Click-target data:

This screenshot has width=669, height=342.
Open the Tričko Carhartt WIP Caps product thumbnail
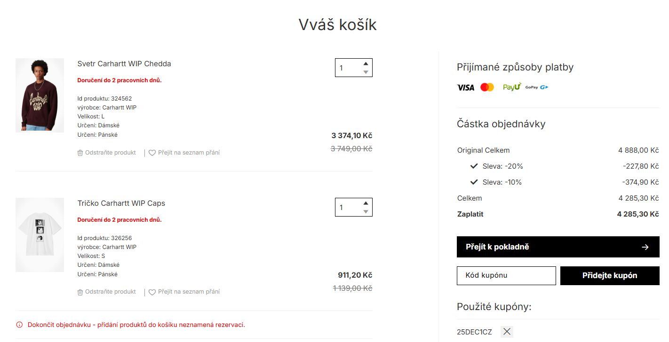click(x=40, y=235)
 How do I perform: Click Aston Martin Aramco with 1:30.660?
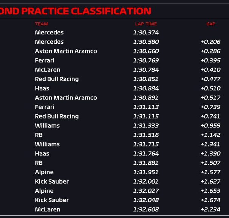66,51
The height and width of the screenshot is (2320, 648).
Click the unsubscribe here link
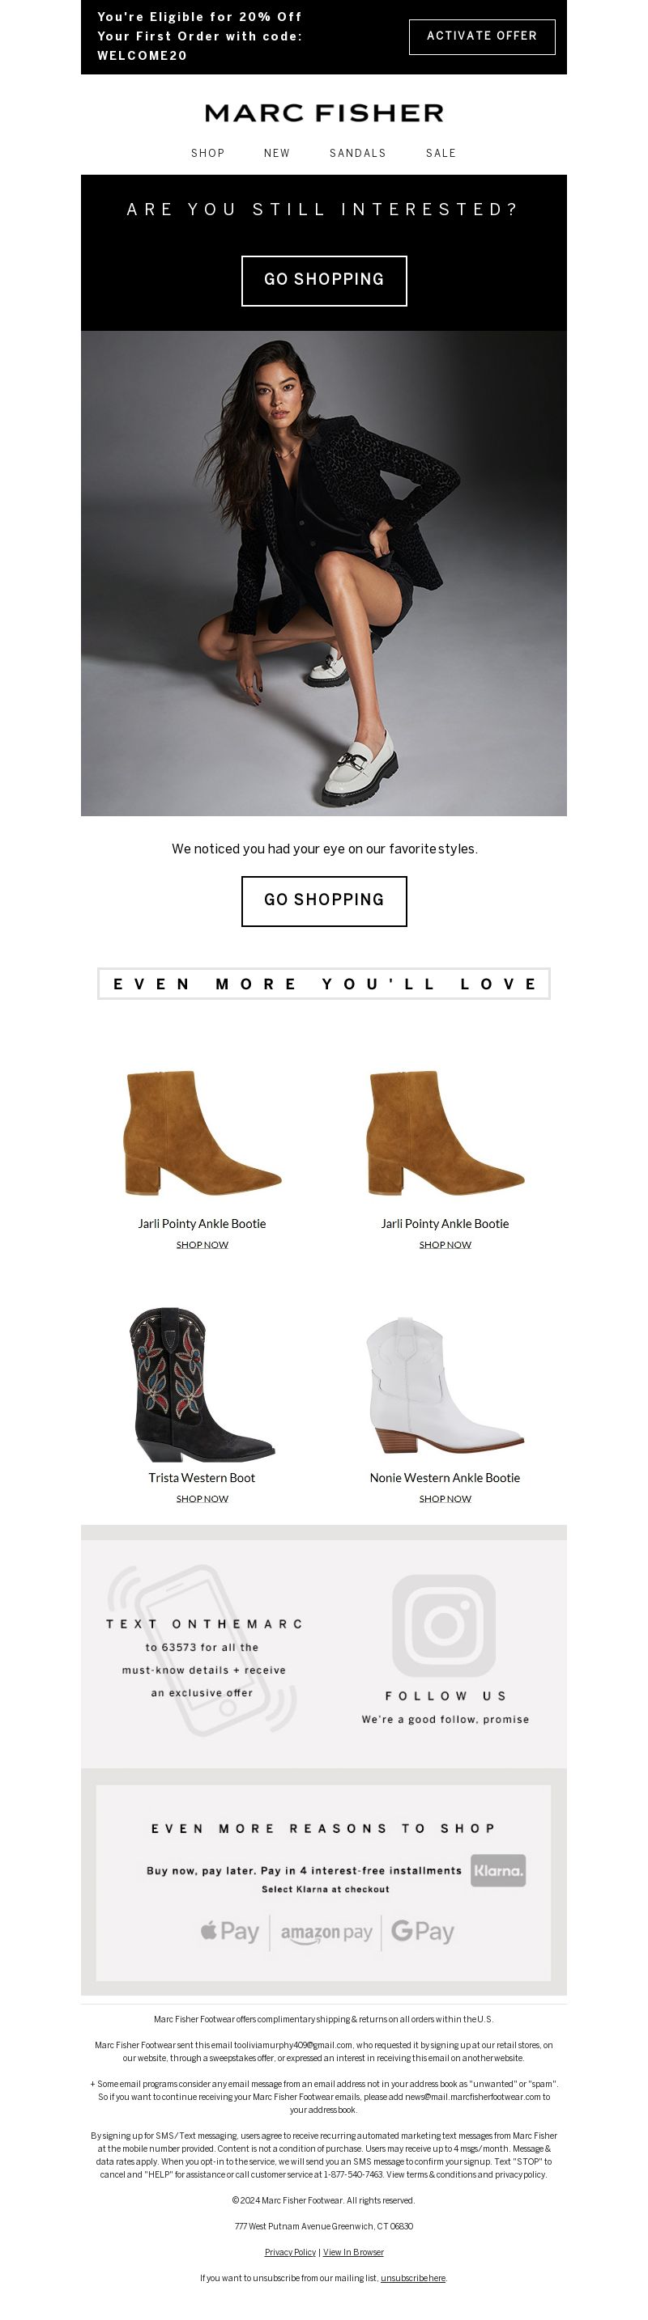click(x=413, y=2278)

→ **Aim of the task**
Copy out word for word everything from the line containing "The height and" down to the end of the entries, both ends included, and leave out the pictures.

→ **Response to this task**
The height and width of the screenshot is (2320, 648).
Click the unsubscribe here link
click(x=413, y=2278)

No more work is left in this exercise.